REQUIRED WORK: Reproduce the entries below with "pixel" replaced by "point" and all other text left unchanged. Omit the pictures from your answer.

═══ RECORDS

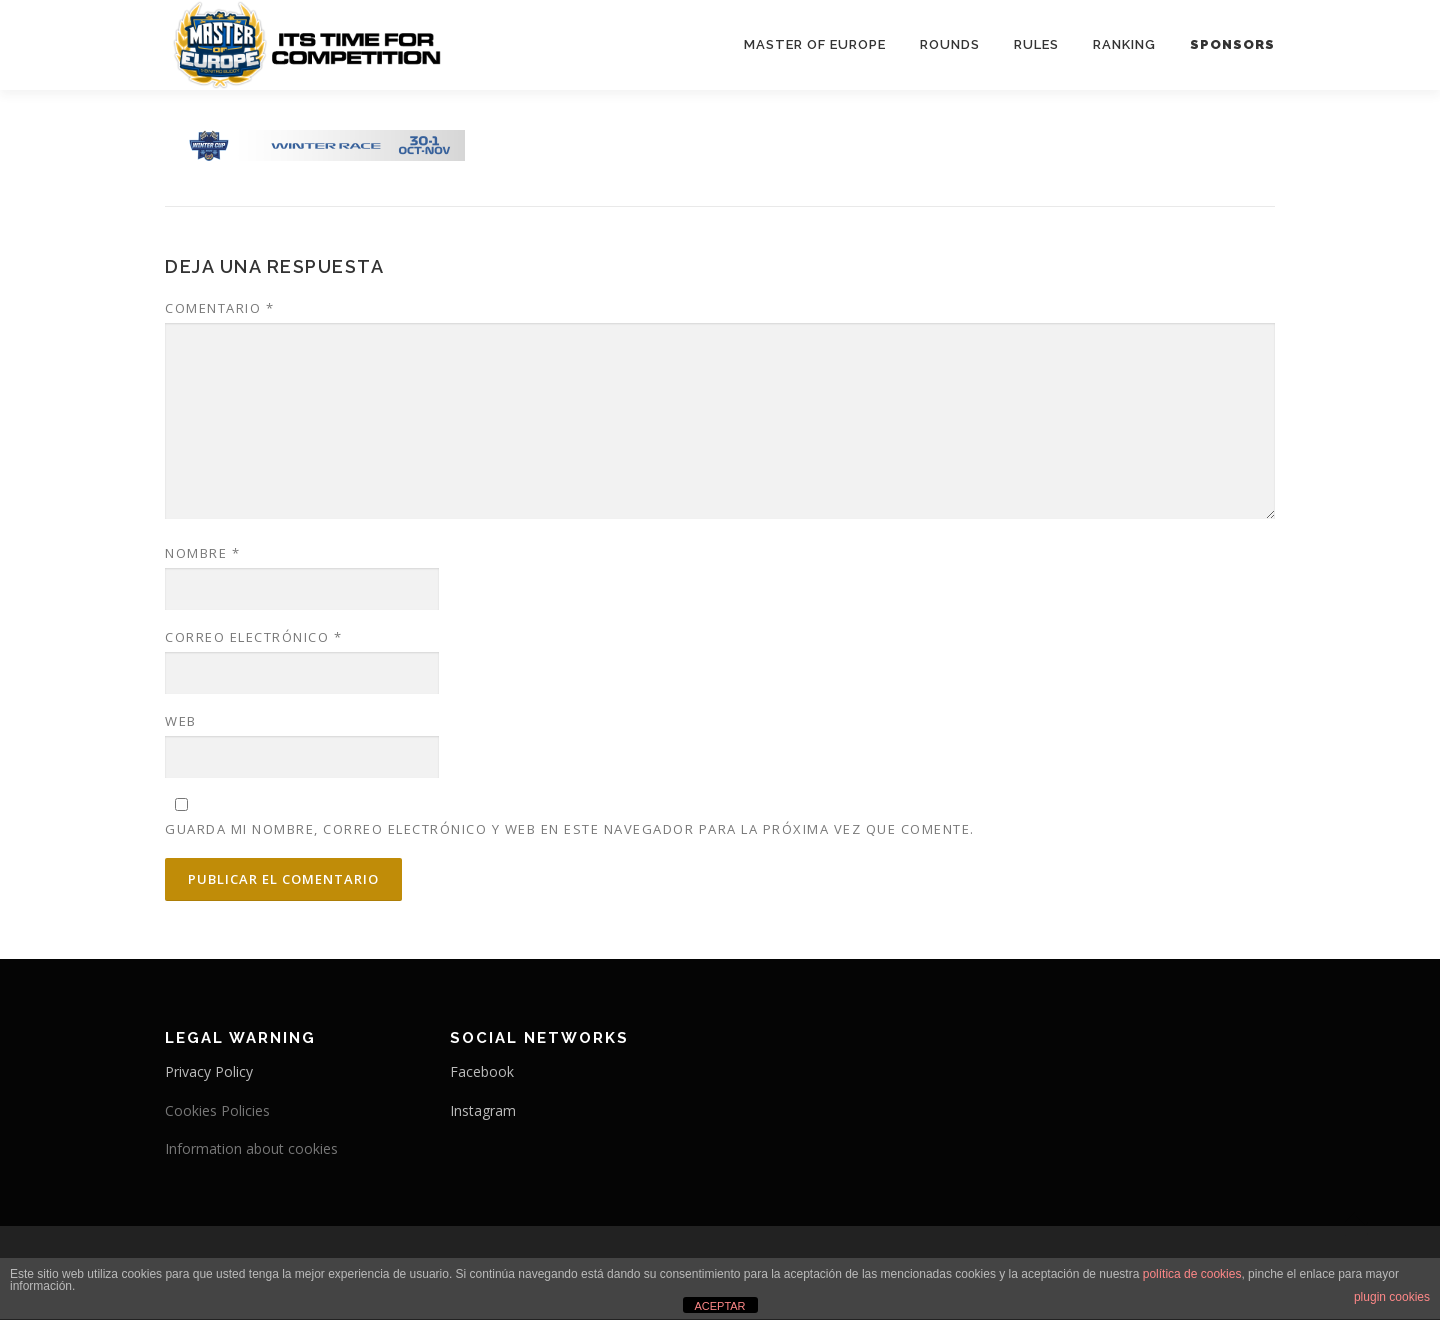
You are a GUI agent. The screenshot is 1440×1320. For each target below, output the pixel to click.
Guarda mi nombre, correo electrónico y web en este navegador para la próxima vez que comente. (570, 829)
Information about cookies (251, 1148)
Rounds (950, 44)
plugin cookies (1392, 1297)
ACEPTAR (719, 1306)
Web (181, 721)
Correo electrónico (253, 637)
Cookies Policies (217, 1110)
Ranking (1124, 44)
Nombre (202, 553)
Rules (1036, 44)
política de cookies (1192, 1274)
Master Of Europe (815, 44)
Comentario (219, 308)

══════

EXPECTED OUTPUT:
You are a GUI agent. The screenshot is 1440×1320. For each target below, output the point to click.
Guarda mi nombre, correo electrónico y web en este navegador para la próxima vez que comente. (570, 829)
Information about cookies (251, 1148)
Rounds (950, 44)
plugin cookies (1392, 1297)
ACEPTAR (719, 1306)
Web (181, 721)
Correo electrónico (253, 637)
Cookies Policies (217, 1110)
Ranking (1124, 44)
Nombre (202, 553)
Rules (1036, 44)
política de cookies (1192, 1274)
Master Of Europe (815, 44)
Comentario (219, 308)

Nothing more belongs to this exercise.